As O’Malley indicated in his remarks Friday, and even opponents of the plan mentioned, having a plan is the only way for municipalities, counties and the state to successfully navigate projected growth.

“These are not the problems and challenges that present themselves to the people of Wyoming as acutely,” he said.

The problem is that counties don’t want to be locked into the state’s plan for the future. State officials maintain that nothing is going to be forced on the counties. This is only true in the most technical sense of the word.

The fight over Plan Maryland is best described in hypothetical terms:

Imagine a time in the future where a county has the opportunity to green-light a housing project that would require school and road infrastructure that doesn’t conform to the Plan Maryland vision. The county would have the power to accept the project but the state would reserve the right to refuse to build the roads and schools that might be needed as a result of the county’s decision. This is where counties begin to get nervous.

Counties’ overriding concern is that many have recently- or nearly-completed comprehensive plans. They fear their work and investment might come to naught. But that isn’t true according to MDP’s Andrew Ratner.

Ratner has been fielding questions and participating in the 120 stakeholder meetings across the state during which the MDP took more than 3,000 comments on the rough draft.

“We heard loud and clear that one size doesn’t fit all,” he said. “That said — sprawl is the same.”

Corey Pack, a member of the Talbot County Council, was clear that his Eastern Shore county didn’t disagree in principle with the plan but had serious reservations about the implementation schedule. It allows for 30 days of comment in September before the plan is finalized and sent to the governor’s desk.

Talbot County’s reservations over the project highlight how complicated an issue accepting Plan Maryland is for rural counties.

According to Pack, census numbers indicate Talbot County grew 3 percent during the last decade, and the growth occurred entirely in Easton, as has been part of the county’s comprehensive plan.
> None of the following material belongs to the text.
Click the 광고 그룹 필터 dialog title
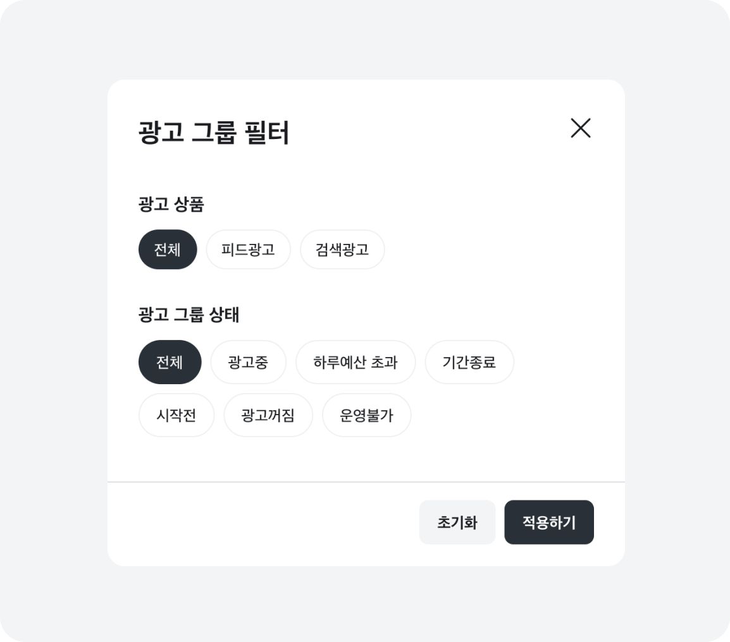This screenshot has width=730, height=642. click(214, 133)
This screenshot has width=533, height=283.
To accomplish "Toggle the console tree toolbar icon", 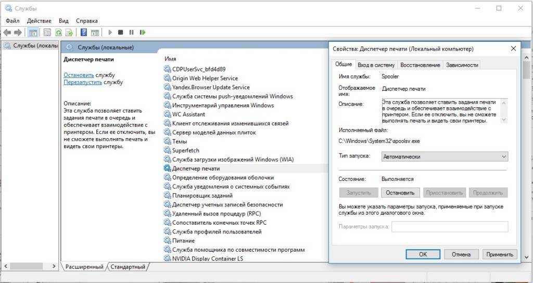I will click(x=33, y=32).
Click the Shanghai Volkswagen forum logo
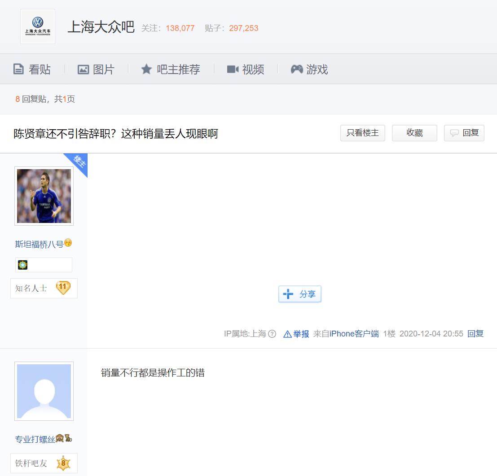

As Talbot prepares its new comprehensive plan — revised every five years — the town planners haven’t had the opportunity to pull apart the latest revision of Plan Maryland, which was released July 1, yet let alone deal with the draft due out Sept. 1.

“Local planning departments are overwhelmed,” Pack said. “What’s the rush?”

From O’Malley’s perspective, the rush is that the state committed to compose and act upon this plan nearly 40 years ago, and for political reasons never got around to it. Making Plan Maryland happen is O’Malley’s way of stopping the buck.

“We have been failing for a generation or more to grow in a way that is sustainable,” he said. “The red light is blinking.”

The fact that the red light is blinking tends to concern the counties as well, but many at the meeting didn’t see a rush to judgment as the solution. Setting aside concerns over whether they’ll get state funding if they don’t grow the right way, the counties almost unanimously want a clause in the Plan Maryland document that limits the state’s rights to withhold funding for projects related to unapproved growth.

Although he deflected the issue at first, when pressed, O’Malley said unequivocally that he would not endorse any statement in the plan that contains the phrase: “Thus far shall the state go and no farther.”

Some at the forum pointed out that, good faith aside, O’Malley could not be counted to remain in office indefinitely — O’Malley had joked as the meeting began that he would not seek a third term — and the lack of guarantees in the law leaves open the door for the rules to be abused and potentially even tightened by future administrations.

Although he didn’t dismiss the notion of giving the counties more than 30 days to evaluate the final draft, O’Malley noted those seeking extensions’ vast differences in opinion. Some said an additional month would be sufficient, some said a year, and others cited no specific amount of time.

“Does anyone want to wait 20 years?” O’Malley said. “Surely there must be someone.”